A child prone to anxiety has a brain that automatically fills with negative thoughts that reflect black and white thinking — or very rigid, inflexible ways of looking at the world. These negative thoughts distort reality and make your child feel far more anxious. It takes some practice to identify these negative thoughts. They often assume catastrophic outcomes — or that the worst will happen: “I will mess up and cry in front of everyone and lose all my friends.” These thoughts feed into the cycle of fear and anxiety.

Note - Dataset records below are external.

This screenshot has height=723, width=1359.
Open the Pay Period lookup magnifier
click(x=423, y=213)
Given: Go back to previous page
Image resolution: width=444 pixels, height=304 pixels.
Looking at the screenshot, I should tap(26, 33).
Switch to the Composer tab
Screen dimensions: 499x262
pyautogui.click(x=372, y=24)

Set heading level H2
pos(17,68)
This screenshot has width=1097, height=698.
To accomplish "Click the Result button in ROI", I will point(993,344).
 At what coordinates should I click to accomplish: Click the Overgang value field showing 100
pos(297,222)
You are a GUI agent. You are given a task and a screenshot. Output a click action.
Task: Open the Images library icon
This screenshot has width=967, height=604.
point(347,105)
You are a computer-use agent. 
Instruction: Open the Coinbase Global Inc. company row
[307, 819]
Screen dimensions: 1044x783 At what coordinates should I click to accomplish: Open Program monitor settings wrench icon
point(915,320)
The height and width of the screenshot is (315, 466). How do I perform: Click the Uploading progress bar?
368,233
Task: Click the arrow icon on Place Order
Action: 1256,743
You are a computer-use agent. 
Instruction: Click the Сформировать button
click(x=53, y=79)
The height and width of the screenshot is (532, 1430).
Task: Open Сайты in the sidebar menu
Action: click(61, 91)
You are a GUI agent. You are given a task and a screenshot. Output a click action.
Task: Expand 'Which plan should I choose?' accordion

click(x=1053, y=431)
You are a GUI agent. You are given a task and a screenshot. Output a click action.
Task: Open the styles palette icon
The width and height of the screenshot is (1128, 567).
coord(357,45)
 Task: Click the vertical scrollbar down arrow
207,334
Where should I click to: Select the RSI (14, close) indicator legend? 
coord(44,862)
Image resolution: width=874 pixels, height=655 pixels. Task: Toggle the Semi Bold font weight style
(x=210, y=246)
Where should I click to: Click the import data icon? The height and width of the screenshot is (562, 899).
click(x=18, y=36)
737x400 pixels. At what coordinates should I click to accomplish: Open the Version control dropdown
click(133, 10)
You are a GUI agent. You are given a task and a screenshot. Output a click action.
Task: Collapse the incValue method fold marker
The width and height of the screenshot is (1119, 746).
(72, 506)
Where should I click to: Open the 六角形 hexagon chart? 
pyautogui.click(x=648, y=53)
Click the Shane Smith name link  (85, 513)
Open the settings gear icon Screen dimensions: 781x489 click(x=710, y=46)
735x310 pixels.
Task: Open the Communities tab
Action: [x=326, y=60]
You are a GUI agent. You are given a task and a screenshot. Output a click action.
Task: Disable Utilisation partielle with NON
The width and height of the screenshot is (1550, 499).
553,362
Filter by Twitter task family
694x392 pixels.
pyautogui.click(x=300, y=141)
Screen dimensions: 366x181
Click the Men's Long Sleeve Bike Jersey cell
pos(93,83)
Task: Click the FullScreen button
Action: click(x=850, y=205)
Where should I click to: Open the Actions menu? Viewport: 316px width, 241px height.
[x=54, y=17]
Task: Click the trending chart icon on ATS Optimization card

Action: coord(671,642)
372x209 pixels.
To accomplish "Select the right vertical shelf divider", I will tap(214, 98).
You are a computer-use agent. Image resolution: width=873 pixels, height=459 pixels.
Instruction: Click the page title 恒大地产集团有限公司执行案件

[Read: 6 Things to Know About Childhood Depression.]
What You Can Do
First, take a moment to recognize that you’re not alone in parenting a child with anxiety. It can feel overwhelming when your child screams, refuses to go to school or is unable to transition through their daily activities. The hopeful news is that anxiety is one of the most treatable psychological conditions. The first step is to get a referral to a psychologist or social worker who specializes in childhood anxiety. Your pediatrician or family doctor can help you with this.
In addition to seeking help from a therapist or social worker for the anxious child, parents can benefit from joining support groups or speaking with a licensed psychologist to work through their own mounting anxiety and frustration about the child’s situation.
Through practice in therapy and at home, one of the most important techniques your child can learn to master anxiety involves replacing automatic negative thoughts with positive coping thoughts. Some people refer to this dialogue as positive self-talk.
For example, if your child reports thinking, “I’m going to embarrass myself in front of everyone,” help the child identify this negative thought and replace it with, “These are just thoughts, not reality. Just because I fear something doesn’t make it true. Even when I make a mistake, people still care about me.”
The coping thoughts should be realistic and meaningful; if your child doesn’t believe them, the coping thoughts won’t be effective. Try to think of the most accurate outcome or explanation for the situation, not necessarily the most positive. For a child who struggles socially at recess, this self-talk might be, “Even if I’m not invited to be part of a game with the popular kids, I can find something to do, and I will get through recess. I’ve been successful at talking with a couple new friends, so maybe I’ll look for them today.”
Two excellent forms of therapy that can help your child change unhealthy thought patterns are cognitive behavioral therapy, and acceptance and commitment therapy. You can discuss these options with your child’s therapist and learn how to support your child at home. Relaxation training, such as abdominal breathing, meditation and progressive muscle relaxation, can also help ease your child’s physical symptoms of anxiety.
[Read: What to Do If Your School-Age Child Struggles With Separation Anxiety.]
In addition, there are a variety of medicines that have proven effective in helping to manage the symptoms of pediatric anxiety disorders, especially when used in combination with talk therapy.
If you are concerned that your child is overly anxious, remember that there is help available, and it will eventually get better. Your child (and you) can get through this with support.